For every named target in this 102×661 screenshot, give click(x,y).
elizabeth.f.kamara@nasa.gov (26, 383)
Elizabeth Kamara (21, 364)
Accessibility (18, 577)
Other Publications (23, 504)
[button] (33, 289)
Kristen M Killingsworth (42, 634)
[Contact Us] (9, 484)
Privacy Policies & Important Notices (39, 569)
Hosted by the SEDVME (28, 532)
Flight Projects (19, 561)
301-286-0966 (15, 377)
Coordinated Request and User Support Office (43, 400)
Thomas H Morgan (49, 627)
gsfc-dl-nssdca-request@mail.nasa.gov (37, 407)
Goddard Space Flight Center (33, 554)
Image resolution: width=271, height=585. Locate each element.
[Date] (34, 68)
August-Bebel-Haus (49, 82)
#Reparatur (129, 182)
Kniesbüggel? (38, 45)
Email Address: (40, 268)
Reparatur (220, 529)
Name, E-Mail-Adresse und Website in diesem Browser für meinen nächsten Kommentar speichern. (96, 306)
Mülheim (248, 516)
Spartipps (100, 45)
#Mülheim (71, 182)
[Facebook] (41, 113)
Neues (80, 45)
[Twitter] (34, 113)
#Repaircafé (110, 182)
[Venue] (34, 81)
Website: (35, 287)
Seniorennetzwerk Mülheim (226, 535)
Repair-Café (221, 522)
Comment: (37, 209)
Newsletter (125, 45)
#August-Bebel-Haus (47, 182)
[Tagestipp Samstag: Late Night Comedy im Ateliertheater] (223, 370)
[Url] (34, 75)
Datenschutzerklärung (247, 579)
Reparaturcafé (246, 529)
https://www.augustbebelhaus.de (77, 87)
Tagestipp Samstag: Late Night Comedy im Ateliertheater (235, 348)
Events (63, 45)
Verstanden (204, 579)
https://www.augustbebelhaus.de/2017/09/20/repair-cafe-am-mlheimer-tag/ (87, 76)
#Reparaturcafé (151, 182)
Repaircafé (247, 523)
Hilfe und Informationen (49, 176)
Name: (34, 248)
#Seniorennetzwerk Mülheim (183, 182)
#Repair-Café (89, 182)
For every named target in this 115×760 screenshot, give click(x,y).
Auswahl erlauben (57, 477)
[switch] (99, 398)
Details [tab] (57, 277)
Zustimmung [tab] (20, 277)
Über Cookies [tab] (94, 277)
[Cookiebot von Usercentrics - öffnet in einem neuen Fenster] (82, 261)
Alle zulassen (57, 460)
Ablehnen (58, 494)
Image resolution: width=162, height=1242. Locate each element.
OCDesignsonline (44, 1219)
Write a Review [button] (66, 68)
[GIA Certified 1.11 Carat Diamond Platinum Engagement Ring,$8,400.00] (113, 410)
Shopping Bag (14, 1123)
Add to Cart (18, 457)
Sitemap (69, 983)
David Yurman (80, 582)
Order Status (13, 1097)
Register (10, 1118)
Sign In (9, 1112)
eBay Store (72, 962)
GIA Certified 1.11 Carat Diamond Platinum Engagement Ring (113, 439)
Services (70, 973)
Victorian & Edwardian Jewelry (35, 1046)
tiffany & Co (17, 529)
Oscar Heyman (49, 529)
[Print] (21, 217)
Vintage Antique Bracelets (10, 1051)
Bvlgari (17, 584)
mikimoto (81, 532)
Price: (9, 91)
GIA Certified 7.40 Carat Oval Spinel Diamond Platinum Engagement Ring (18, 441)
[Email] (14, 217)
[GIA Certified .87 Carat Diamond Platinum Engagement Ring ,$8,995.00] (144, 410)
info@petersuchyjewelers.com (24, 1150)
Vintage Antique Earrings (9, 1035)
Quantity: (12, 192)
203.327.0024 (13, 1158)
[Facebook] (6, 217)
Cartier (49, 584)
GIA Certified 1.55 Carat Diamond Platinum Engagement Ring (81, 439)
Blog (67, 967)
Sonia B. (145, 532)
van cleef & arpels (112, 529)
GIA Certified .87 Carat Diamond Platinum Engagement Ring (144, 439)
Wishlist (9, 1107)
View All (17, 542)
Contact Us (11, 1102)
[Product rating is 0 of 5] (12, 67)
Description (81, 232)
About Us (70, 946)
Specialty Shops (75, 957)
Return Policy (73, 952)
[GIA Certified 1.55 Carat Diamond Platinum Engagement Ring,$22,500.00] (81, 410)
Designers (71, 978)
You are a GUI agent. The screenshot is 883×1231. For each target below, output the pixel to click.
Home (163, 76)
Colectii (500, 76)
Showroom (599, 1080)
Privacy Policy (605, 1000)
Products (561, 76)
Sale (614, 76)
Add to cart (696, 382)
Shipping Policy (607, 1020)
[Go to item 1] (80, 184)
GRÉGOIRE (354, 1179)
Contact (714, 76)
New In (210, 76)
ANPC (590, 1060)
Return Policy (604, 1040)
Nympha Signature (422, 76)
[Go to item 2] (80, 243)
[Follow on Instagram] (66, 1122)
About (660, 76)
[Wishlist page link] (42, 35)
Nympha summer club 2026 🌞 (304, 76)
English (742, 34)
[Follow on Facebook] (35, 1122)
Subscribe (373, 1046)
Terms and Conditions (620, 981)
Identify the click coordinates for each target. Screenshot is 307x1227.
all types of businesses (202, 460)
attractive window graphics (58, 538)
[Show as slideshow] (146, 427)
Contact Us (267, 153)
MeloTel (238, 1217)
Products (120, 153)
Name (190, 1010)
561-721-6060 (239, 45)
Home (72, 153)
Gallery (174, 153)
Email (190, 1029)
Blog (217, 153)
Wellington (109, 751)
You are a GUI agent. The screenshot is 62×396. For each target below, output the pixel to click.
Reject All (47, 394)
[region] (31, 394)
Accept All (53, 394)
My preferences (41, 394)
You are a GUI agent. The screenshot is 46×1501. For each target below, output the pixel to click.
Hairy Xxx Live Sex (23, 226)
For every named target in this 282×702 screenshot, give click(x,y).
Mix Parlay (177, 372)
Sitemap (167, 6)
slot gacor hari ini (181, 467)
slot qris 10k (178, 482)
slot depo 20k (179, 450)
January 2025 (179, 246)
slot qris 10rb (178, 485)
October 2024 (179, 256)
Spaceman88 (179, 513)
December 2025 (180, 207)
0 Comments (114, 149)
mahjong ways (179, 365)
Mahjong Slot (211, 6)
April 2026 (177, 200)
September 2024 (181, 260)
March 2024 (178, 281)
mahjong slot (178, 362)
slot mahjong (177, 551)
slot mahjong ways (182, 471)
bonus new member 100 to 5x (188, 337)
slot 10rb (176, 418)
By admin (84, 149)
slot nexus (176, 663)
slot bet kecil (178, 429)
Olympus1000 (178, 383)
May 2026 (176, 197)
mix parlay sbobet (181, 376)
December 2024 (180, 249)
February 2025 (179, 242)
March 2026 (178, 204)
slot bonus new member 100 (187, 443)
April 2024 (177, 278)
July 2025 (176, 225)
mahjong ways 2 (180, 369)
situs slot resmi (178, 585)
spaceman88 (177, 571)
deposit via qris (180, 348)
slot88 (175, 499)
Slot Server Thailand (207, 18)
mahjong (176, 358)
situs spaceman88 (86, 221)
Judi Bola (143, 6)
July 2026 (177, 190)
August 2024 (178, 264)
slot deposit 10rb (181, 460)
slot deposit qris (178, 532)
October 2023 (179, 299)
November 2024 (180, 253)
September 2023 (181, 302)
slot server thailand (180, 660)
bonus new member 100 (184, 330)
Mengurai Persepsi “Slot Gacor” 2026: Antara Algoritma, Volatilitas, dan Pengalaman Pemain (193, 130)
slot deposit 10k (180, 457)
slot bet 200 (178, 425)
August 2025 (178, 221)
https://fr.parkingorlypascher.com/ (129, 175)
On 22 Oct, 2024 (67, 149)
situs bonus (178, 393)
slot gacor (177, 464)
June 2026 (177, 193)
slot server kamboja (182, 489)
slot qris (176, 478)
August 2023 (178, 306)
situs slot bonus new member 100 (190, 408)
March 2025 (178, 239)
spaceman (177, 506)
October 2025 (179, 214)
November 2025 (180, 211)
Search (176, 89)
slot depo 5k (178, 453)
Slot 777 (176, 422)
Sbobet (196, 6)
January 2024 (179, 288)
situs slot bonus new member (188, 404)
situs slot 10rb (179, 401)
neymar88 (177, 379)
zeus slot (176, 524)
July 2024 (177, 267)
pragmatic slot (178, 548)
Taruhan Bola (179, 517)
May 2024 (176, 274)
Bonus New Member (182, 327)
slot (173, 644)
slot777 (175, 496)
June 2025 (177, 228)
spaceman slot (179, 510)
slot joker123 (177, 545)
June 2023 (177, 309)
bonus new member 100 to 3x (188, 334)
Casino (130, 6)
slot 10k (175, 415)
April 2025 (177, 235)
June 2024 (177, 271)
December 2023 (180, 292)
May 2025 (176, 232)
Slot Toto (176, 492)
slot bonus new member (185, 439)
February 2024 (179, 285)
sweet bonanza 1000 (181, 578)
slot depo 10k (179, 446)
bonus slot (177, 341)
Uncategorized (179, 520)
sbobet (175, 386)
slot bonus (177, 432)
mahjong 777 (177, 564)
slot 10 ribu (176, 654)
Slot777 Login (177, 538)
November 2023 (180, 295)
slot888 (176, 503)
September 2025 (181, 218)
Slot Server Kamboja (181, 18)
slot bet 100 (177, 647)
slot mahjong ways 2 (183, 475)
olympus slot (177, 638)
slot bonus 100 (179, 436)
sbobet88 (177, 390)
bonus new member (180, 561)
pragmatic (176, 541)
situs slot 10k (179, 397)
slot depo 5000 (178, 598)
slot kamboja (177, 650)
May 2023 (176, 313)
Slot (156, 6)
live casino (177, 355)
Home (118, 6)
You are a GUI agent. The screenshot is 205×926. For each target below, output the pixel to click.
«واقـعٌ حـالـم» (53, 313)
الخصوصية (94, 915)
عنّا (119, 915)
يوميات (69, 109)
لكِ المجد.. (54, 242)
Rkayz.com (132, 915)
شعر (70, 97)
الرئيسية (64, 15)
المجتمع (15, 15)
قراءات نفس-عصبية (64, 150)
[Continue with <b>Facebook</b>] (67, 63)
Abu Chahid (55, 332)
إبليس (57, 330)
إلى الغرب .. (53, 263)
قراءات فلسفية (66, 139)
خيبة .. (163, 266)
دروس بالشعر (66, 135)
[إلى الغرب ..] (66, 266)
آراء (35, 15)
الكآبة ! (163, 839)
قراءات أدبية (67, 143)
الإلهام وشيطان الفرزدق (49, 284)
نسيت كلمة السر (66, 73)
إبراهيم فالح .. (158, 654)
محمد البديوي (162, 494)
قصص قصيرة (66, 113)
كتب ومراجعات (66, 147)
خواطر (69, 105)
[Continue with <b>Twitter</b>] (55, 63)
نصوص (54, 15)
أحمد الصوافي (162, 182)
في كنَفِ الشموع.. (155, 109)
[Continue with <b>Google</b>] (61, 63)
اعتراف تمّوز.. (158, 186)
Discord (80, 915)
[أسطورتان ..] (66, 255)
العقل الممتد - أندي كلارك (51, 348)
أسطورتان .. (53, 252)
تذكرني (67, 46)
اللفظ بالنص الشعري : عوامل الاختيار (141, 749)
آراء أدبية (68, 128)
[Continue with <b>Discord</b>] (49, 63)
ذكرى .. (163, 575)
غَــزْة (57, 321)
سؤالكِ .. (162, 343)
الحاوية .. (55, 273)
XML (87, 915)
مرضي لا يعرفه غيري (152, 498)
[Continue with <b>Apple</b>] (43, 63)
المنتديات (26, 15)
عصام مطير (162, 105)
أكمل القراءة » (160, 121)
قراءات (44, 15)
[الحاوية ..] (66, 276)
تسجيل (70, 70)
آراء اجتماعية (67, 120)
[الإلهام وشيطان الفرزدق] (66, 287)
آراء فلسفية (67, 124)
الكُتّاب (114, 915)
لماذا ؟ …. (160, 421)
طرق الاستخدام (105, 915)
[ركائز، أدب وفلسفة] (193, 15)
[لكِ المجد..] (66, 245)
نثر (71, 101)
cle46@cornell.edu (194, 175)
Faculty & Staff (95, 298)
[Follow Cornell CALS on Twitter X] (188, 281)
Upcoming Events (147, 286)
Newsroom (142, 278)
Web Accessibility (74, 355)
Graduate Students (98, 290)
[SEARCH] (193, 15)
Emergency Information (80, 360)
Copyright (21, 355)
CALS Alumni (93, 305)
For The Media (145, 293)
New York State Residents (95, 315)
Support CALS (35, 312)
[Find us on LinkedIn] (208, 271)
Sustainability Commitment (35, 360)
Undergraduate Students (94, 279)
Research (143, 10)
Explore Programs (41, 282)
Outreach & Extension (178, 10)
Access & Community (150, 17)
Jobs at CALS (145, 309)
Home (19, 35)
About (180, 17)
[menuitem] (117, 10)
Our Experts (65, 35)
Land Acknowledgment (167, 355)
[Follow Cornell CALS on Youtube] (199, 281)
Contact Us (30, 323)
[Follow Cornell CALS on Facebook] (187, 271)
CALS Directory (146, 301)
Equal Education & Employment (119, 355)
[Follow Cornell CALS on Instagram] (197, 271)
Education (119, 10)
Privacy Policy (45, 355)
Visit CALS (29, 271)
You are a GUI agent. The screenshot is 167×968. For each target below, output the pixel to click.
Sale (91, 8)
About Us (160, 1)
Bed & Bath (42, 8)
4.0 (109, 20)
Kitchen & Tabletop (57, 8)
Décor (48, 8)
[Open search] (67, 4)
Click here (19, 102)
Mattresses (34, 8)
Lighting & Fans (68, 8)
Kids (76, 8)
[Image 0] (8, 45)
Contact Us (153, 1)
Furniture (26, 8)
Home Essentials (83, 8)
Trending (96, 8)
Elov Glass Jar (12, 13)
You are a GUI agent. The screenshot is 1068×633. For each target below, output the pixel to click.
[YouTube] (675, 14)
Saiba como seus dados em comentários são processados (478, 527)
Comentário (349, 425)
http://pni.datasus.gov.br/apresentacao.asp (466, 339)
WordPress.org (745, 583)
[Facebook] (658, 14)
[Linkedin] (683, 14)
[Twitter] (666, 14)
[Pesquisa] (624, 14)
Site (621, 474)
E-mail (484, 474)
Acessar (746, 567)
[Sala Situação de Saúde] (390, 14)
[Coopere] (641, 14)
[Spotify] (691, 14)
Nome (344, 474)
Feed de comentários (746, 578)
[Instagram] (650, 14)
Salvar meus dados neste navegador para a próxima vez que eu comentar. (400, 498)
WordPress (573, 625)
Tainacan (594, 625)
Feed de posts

# # # #

**YOUR GOAL**. Rewrite only the rows between the row holding "العقل الممتد - أندي كلارك (51, 348)" and the row holding "سؤالكِ .. (162, 343)", inclusive. Keep each row's text unchanged, and raise both click coordinates in every row by 25.

**OUTPUT FOR THIS TASK**.
العقل الممتد - أندي كلارك (76, 373)
أسطورتان .. (78, 277)
تذكرني (92, 71)
اللفظ بالنص الشعري : عوامل الاختيار (166, 774)
آراء أدبية (93, 153)
[Continue with <b>Discord</b>] (74, 88)
ذكرى .. (188, 600)
غَــزْة (82, 346)
سؤالكِ .. (187, 368)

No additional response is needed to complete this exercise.